California's energy policies require the development of new types of renewable and distributed generation resources, such as wind and solar. These resources by their nature are intermittent and may not be directly dispatched by system operators to meet customer load. Since operators of the electricity grid must constantly match electricity supply and demand, intermittent renewable resources are challenging to incorporate into the electricity grid. Additionally renewable generation can often occur at times when there is reduced demand for power. Energy storage technologies may provide an effective means for addressing the challenges of relying upon intermittent and off-peak renewable generation.
Energy storage technology may also offer California economic and environmental benefits. By utilizing energy storage technologies to store intermittent and off-peak renewable power, the state may: reduce greenhouse gas emissions from carbon-based electricity production; avoid the need to build more transmission and generation facilities; increase system efficiencies and reliability; and, generate economic activity through the manufacturing and operation of new technologies.

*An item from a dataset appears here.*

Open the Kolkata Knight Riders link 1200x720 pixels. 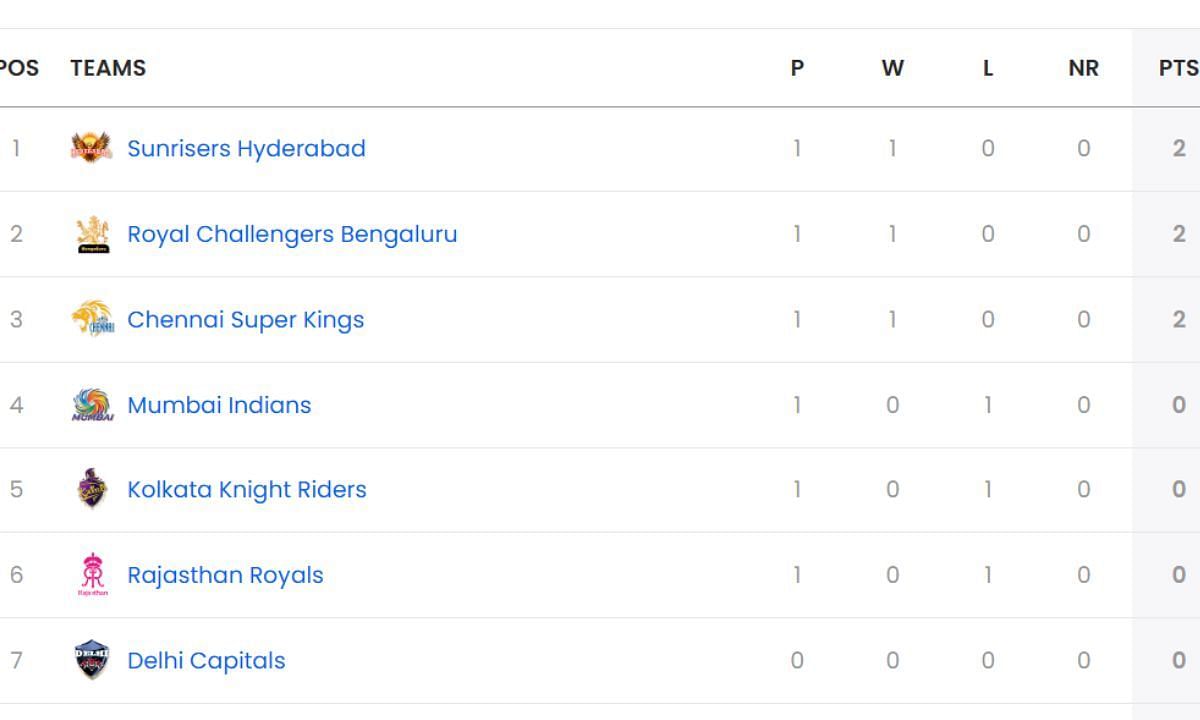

However, the full costs and benefits of energy storage technologies are not known. How those costs and benefits should be allocated throughout the electric system is also not established, in part because these technologies may provide multiple services such as generation, transmission and distribution.

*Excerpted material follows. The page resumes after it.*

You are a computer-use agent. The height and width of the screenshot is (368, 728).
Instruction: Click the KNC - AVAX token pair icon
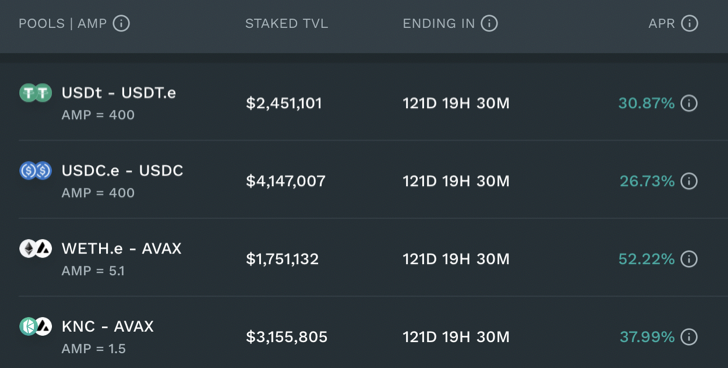[x=35, y=327]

1 AB 32 (Stats. 2006, ch. 488).
2 Governor Arnold Schwarzenegger, Executive Order S-3-05, June 1, 2005.
3 California's Renewables Portfolio Standard (RPS) was established in 2002 under Senate Bill (SB) 1078 (Stats. 2002, ch. 516, Sec. 3) and accelerated in 2006 under S.B. 107 (Stats. 2006, ch. 464, Sec. 13).
4 In response to Executive Order S-21-09, the California Air Resources Board (CARB) adopted Resolution 10-7-1, which approved a thirty three percent Renewable Electricity Standard. CARB's finalization of this Resolution is expected by the end of 2010. The Resolution would take effect on January 1, 2012.
5 See, Statewide Water Quality Control Policy on the Use of Coastal and Estuarine Waters for Power Plant Cooling, adopted on May 4, 2010.